■ **Job 1**: Edit the passage of the blog post that begins at the words "Back at Wimpole, I" and stops after "her free outside.", replacing "Friday" with "Saturday".
■ **Job 2**: Decide whether each statement agrees with the blog post below. Answer yes or no for each, and quote the deciding words from the blog post. (a) The writer prefers the scones at Anglesey Abbey to those at Wimpole. (b) The writer saw the pair of Crossbills reported in the Winter Walk. (c) The writer's earlier best count from the Garden Gate Ticket Office was 12 species.
■ **Job 3**: In the blog post below, which insect did the writer see for the first time that year while at the ticket office?

An unexpected staff illness at National Trust’s Anglesey Abbey during their peak snowdrop season, meant that I was seconded over there for a few days. In addition to testing out the soups and scones of the restaurant team, and keeping track of visitors to their bird feeders, I did my best to learn about their snowdrops (Galanthus). First though, a note about said soups and scones – ever so scrumptious, but I prefer the much cheesier scones at Wimpole. I will also take this time to recommend Anglesey Abbey’s tiffin which is utterly delicious.

As for their avian fauna, it was the usual suspects on the bird feeders, including regular visits by a flock of Long-tailed Tits (Aegithalos caudatus). This species is an ever favourite of mine, despite being so fast-moving and thus difficult to photograph! Most annoyingly, I missed a pair of Crossbills (Loxia curvirostra) that had been reported in the Winter Walk. I went over, with both camera and binoculars, but it seemed they did not want to be seen by me. Oh well, such is life!

Back at Wimpole, I managed to hit a personal record for the number of species seen in a day from the Garden Gate Ticket Office. I had been pleased previously with 12 species, but just last Friday I managed to see a stunning 20 species – including 2 that were new for me in that location: Goldfinches (Carduelis carduelis) and Long-Tailed Tits (Aegithalos caudatus). Of the 12, and then the 20, other species have included Jay (Garrulus glandarius), Nuthatch (Sitta europaea), Buzzard (Buteo buteo) and Goldcrest (Regulus regulus). On Friday just gone, I also saw my first Common Wasp (Vespula vulgaris) of the year, a big beauty that must have been a queen, who buzzed her way around the ticket office until I managed to pot her up and set her free outside.

Now that is all very exciting, but doesn’t quite compare to that of late January / early February when I learnt of a tree that is often favoured by Little Owls (Athene noctua). Having only seen this species briefly and usually at quite a distance, it is fair to say I was desperate to leave the ticket office and see them. Fortunately, I have a wonderful line manager, who also wanted to see them, so off we went! And continuing with the good fortune, the owls posed nicely for a few photos – and have done so again on a couple of days since. I now make a habit of checking aforementioned tree every time I drive into / out of work.

Last week, my line manager and I took a walk into the parkland of Wimpole, discussing some of the history and access that can be pointed out to visitors. In doing so I added some birds to my Wimpole list, and partially worked towards completely my resolution of exploring Wimpole more. New additions to the Wimpole bird list include: Cormorant (Phalacrocorax carbo), Tufted Duck (Aythya fuligula) and Mute Swan (Cygnus olor).  Not particularly exciting I suppose, but it is always good to note them down as records.

What else is there to update on? A few new additions to the garden list at the new house for sure, as our bird feeders have been discovered by some of the locals. Again the usual suspects, such as Goldfinch and Greenfinch (Chloris chloris), but wonderful to see them nonetheless. Whilst digging in the garden to create a vegetable plot, my keen eye spotted a couple of caterpillars and beetles (still to be identified), and later, whilst in the shed sowing herb seeds into pots, I found a beautifully and delicately marked slug (promptly relocated to outside, away from the veg plot!).

■ **Information supplied**:

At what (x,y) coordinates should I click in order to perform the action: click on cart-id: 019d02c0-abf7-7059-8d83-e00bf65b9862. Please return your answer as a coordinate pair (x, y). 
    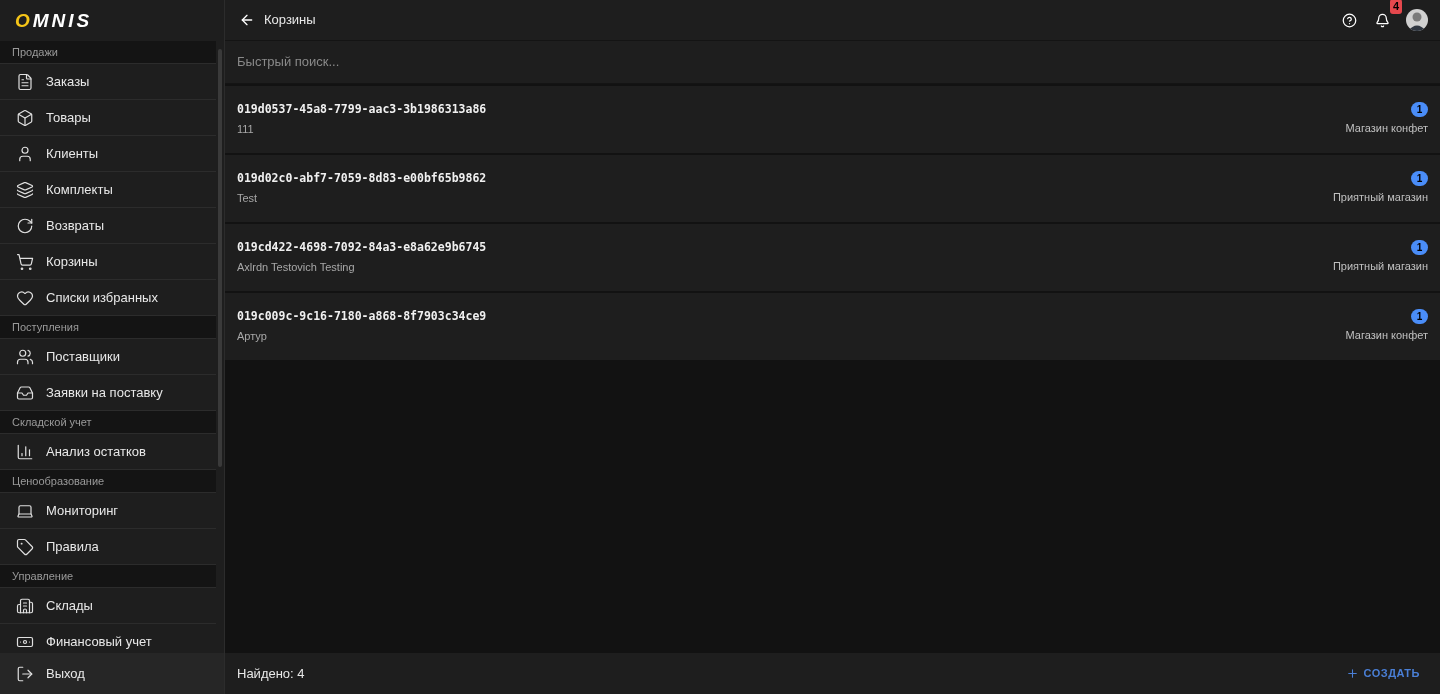
    Looking at the image, I should click on (362, 179).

■ **Written answer 1**:
Back at Wimpole, I managed to hit a personal record for the number of species seen in a day from the Garden Gate Ticket Office. I had been pleased previously with 12 species, but just last Saturday I managed to see a stunning 20 species – including 2 that were new for me in that location: Goldfinches (Carduelis carduelis) and Long-Tailed Tits (Aegithalos caudatus). Of the 12, and then the 20, other species have included Jay (Garrulus glandarius), Nuthatch (Sitta europaea), Buzzard (Buteo buteo) and Goldcrest (Regulus regulus). On Saturday just gone, I also saw my first Common Wasp (Vespula vulgaris) of the year, a big beauty that must have been a queen, who buzzed her way around the ticket office until I managed to pot her up and set her free outside.

■ **Written answer 2**:
(a) No: "I prefer the much cheesier scones at Wimpole."
(b) No: "I missed a pair of Crossbills (Loxia curvirostra) that had been reported in the Winter Walk."
(c) Yes: "I had been pleased previously with 12 species"

■ **Written answer 3**: A Common Wasp (Vespula vulgaris).